Условие задания >>
У кого, согласно извлечённому тексту, бывали сборища заговорщиков?

Извлечённый текст >>
В сем-то положении застал я и свою бригаду, хотя с малыми оттенками, ибо сие зависело и от большей или меньшей строгости начальников. По мере того как начинал я знакомиться со своими подчиненными и видеть происходившее в прочих полках, я возымел мысль, что под сим, т. е. военным распутством, крылось что-то важнее; и мысль сия постоянно у меня оставалась источником строгих наблюдений. Вскоре заметил я, что офицеры делились на три разбора: на искренно усердных и знающих; на добрых малых, но запущенных и оттого не знающих, и на решительно дурных, т. е. говорунов дерзких, ленивых и совершенно вредных; на сих-то последних налег я без милосердия и всячески старался оных избавиться, что мне и удавалось. Но дело сие было нелегкое, ибо сии-то люди составляли как бы цепь чрез все полки и в обществе имели покровителей, коих сильное влияние оказывалось всякий раз теми нелепыми слухами и теми неприятностями, которыми удаление их из полков мне отплачивалось.
Государь возвратился из Ахена в конце года, и тогда в первый раз удостоился я доброго отзыва моего начальства и милостивого слова моего благодетеля, которого один благосклонный взгляд вселял бодрость и счастие. С новым усердием я принялся за дело, но продолжал видеть то же округ себя, что меня изумляло и чему я тщетно искал причину.
Тетрадь 3-я
Л. 10 – 23 об.
Надо было решиться – или оставаться мне в совершенном бездействии, отстранясь от всякого участия в делах, до коих, в строгом смысле службы, как говорится, мне дела не было, или участвовать в них и почти направлять тех людей, в руках коих, по званию их, власть находилась. В первом случае, соблюдая форму, по совести я бы грешил, попуская делам искажаться, может быть, безвозвратно, и тогда бы я заслужил в полной мере название эгоиста. Во втором случае я жертвовал собою с убеждением быть полезным отечеству и тому, которому я присягнул. Я не усомнился, и влечение внутреннее решило мое поведение. Одно было трудно: я должен был скрывать настоящее положение дел от мнительности Матушки, от глаз окружающих, которых любопытство предугадывало истину. Но с твердым упованием на милость Божию я решился действовать, как сумею.
Город казался тих; так, по крайней мере, уверял граф Милорадович, уверяли и те немногие, которые ко мне хаживали, ибо я не считал приличным показываться и почти не выходил из комнат. Но в то же время бунтовщики были уже в сильном движении, и непонятно, что никто сего не видел. Оболенский, бывший тогда адъютантом у генерала Бистрома, командовавшего всею пехотой Гвардии, один из злейших заговорщиков, ежедневно бывал во дворце, где тогда обычай был сбираться после развода в так называемой Конно-Гвардейской комнате. Там, в шуме сборища разных чинов офицеров и других, ежедневно приезжавших во дворец узнавать о здоровье Матушки, но еще более приезжавших за новостями, с жадностию Оболенский подхватывал все, что могло быть полезным к успеху заговора, и сообщал соумышленникам узнанное. Сборища их бывали у Рылеева. Другое лицо, изверг во всем смысле слова, Якубовский, в то же время умел хитростию своею и некоторою наружностию смельчака втереться в дом графа Милорадовича и, уловив доброе сердце графа, снискать даже некоторую его к себе доверенность. Чего Оболенский не успевал узнать во дворце, то Якубовский изведывал от графа, у которого, как говорится, часто сердце было на языке.

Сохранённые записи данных
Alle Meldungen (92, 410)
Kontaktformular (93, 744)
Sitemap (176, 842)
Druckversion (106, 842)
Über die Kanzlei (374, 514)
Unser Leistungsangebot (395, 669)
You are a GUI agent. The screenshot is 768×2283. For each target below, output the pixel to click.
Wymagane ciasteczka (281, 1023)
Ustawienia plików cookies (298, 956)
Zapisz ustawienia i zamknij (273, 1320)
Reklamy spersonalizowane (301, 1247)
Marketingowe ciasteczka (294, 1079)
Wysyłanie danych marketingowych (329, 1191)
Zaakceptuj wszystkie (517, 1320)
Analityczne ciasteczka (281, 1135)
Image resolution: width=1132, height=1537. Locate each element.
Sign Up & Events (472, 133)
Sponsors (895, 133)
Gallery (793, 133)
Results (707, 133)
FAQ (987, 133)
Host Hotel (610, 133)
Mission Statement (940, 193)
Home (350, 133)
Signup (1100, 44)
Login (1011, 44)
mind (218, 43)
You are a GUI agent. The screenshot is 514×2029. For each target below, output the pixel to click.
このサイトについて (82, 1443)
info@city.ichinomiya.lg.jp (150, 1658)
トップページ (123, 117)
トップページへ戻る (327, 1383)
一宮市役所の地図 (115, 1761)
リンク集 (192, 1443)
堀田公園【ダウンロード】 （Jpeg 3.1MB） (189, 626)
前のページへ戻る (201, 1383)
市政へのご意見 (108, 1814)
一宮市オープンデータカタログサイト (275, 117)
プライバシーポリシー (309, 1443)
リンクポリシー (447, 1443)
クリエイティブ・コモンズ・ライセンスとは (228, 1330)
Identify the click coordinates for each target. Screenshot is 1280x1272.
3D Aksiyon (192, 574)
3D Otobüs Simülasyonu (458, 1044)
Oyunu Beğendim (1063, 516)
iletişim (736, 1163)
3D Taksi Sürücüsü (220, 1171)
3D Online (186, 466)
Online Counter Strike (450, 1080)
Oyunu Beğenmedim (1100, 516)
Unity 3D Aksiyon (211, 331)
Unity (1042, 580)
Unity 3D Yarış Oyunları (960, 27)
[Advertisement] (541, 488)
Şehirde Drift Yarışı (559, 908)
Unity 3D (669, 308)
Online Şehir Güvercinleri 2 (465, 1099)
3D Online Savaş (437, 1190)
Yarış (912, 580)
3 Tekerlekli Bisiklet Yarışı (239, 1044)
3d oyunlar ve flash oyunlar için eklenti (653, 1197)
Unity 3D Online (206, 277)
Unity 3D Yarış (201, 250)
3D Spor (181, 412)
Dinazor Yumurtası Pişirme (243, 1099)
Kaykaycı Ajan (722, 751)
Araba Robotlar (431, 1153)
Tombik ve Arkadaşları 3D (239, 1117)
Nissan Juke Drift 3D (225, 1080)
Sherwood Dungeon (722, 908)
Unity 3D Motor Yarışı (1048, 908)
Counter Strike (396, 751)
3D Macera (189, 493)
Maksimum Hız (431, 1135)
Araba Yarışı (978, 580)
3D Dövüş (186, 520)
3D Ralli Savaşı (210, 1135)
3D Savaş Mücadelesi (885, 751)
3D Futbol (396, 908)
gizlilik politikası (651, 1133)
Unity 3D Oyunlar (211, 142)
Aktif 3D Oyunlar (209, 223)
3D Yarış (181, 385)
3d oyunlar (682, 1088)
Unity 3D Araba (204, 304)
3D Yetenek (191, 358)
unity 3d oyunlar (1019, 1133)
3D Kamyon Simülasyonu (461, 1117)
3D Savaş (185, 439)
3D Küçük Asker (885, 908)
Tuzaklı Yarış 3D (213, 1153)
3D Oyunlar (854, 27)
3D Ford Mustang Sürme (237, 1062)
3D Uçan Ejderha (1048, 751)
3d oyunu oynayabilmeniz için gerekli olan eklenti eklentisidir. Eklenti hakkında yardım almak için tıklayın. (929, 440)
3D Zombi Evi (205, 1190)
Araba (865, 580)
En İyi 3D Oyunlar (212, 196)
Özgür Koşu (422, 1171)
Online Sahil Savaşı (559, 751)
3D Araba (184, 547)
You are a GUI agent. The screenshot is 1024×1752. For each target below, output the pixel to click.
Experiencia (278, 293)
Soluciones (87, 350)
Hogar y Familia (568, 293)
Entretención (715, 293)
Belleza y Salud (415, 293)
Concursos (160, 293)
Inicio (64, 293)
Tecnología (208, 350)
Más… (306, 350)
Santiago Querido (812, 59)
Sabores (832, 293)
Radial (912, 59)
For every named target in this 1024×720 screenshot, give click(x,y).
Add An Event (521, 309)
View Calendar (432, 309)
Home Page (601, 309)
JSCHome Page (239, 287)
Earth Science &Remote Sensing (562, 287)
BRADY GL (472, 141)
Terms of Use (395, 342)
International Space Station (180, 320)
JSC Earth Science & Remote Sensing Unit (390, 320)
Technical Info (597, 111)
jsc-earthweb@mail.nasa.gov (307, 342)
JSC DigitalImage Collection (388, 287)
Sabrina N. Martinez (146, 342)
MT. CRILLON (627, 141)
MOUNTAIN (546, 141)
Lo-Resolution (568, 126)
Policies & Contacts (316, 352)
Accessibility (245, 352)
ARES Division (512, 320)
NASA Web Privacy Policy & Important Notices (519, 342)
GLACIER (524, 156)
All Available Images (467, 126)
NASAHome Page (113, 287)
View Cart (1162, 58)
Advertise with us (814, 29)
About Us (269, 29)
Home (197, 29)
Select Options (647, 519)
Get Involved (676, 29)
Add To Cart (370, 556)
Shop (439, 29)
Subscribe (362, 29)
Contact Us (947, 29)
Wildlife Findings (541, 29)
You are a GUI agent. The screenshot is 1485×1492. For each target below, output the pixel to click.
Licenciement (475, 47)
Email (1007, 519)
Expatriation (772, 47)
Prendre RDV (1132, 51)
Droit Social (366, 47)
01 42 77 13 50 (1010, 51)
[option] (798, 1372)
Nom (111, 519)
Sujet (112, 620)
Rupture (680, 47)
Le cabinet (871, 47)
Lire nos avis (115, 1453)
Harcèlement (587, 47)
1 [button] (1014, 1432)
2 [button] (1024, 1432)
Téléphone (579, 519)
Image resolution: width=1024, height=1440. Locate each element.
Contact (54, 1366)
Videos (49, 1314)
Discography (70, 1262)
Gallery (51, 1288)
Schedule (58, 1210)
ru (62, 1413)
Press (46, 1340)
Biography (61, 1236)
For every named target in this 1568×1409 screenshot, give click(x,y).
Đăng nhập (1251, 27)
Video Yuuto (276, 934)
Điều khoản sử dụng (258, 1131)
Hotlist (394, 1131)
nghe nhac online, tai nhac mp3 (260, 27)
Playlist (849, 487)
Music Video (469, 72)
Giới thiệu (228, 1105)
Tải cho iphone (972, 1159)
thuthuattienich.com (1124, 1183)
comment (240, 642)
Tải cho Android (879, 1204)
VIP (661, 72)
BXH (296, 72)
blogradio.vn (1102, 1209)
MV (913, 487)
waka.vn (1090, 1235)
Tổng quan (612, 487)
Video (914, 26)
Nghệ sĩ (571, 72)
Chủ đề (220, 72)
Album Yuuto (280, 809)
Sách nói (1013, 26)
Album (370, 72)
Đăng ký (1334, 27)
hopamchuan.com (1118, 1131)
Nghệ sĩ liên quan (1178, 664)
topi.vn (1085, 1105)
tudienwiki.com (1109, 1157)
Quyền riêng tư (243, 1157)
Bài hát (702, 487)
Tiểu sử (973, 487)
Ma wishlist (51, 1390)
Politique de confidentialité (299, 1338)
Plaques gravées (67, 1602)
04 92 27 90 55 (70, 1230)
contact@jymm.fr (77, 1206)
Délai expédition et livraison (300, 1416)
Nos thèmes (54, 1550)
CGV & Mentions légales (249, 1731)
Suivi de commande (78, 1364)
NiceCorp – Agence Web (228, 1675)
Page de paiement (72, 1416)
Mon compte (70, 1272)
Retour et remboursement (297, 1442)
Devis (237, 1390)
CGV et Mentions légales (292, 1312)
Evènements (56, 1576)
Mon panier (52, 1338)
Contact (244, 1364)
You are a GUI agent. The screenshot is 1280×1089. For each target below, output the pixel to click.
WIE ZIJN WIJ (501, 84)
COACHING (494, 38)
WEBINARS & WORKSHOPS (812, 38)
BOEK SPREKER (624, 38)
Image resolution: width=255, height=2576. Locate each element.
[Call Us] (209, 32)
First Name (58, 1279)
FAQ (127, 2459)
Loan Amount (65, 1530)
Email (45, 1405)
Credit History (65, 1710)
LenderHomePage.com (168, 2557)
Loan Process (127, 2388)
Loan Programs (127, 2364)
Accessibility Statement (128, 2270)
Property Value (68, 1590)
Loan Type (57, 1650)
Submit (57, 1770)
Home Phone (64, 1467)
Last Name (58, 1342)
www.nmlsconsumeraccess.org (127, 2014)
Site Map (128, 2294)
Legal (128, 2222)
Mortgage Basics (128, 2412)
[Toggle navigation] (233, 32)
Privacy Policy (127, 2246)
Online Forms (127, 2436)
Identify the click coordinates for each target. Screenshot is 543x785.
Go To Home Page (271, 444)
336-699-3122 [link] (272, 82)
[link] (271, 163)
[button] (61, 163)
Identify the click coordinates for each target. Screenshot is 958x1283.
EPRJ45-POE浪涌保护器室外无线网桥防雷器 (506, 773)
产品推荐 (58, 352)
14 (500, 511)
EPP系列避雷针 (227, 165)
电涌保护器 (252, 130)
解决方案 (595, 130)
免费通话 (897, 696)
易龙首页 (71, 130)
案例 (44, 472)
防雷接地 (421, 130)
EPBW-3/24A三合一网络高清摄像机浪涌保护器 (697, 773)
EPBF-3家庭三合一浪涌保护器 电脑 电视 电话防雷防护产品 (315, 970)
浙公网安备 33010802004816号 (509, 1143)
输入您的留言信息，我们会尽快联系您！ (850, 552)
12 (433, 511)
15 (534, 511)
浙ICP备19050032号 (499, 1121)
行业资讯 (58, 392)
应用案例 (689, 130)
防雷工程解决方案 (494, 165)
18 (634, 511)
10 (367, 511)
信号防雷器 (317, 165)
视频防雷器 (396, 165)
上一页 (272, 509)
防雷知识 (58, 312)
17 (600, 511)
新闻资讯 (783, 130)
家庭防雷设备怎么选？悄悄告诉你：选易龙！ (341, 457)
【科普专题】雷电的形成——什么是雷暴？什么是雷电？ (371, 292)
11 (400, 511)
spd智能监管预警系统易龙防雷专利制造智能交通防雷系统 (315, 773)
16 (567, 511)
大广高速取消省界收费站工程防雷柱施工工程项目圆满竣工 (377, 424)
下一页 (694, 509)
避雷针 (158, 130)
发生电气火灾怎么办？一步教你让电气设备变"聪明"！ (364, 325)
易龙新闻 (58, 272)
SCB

Образец решения >>
Сборища заговорщиков бывали у Рылеева.